> TEXT UNDER STUDY

S = k_B ln W (Boltzmann equation; k_B = 1.381×10⁻²³ J/K)

Units of entropy: J/mol·K (or J/K for absolute entropy).
ΔS = S_final − S_initial (ΔS > 0: more disorder; ΔS < 0: less disorder)

Factors That Increase Entropy

Change of state: solid → liquid → gas. S(g) ≫ S(l) > S(s). Gases have enormous positional freedom.
Increase in number of moles of gas: more gas moles = more disorder.
Mixing: mixing of different substances always increases entropy.
Dissolution: dissolving a solid in water usually increases entropy (ions dispersed through solvent).
Increasing temperature: more thermal energy → more microstates accessible.

> EXERCISE DETAILS
Could you copy the entropy notes above word for word, keeping every symbol and line break intact?

> DATA EXTRACT
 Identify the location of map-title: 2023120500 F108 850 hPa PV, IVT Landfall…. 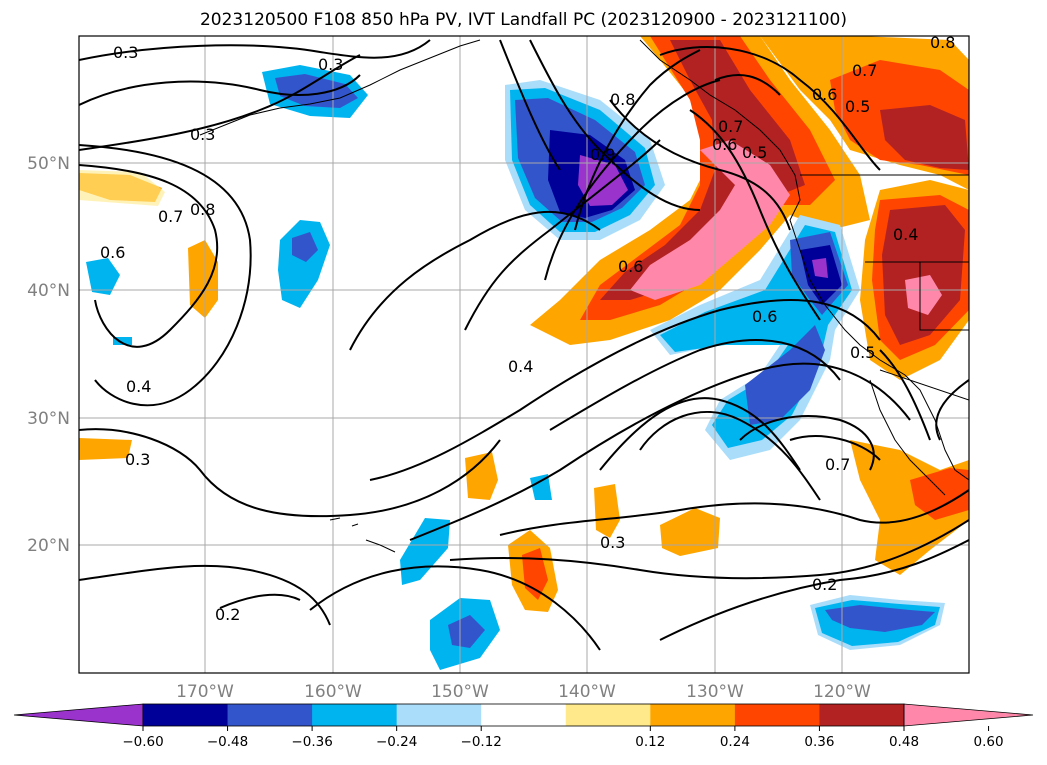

> YOUR SOLUTION
S = k_B ln W (Boltzmann equation; k_B = 1.381×10⁻²³ J/K)

Units of entropy: J/mol·K (or J/K for absolute entropy).
ΔS = S_final − S_initial (ΔS > 0: more disorder; ΔS < 0: less disorder)

Factors That Increase Entropy

Change of state: solid → liquid → gas. S(g) ≫ S(l) > S(s). Gases have enormous positional freedom.
Increase in number of moles of gas: more gas moles = more disorder.
Mixing: mixing of different substances always increases entropy.
Dissolution: dissolving a solid in water usually increases entropy (ions dispersed through solvent).
Increasing temperature: more thermal energy → more microstates accessible.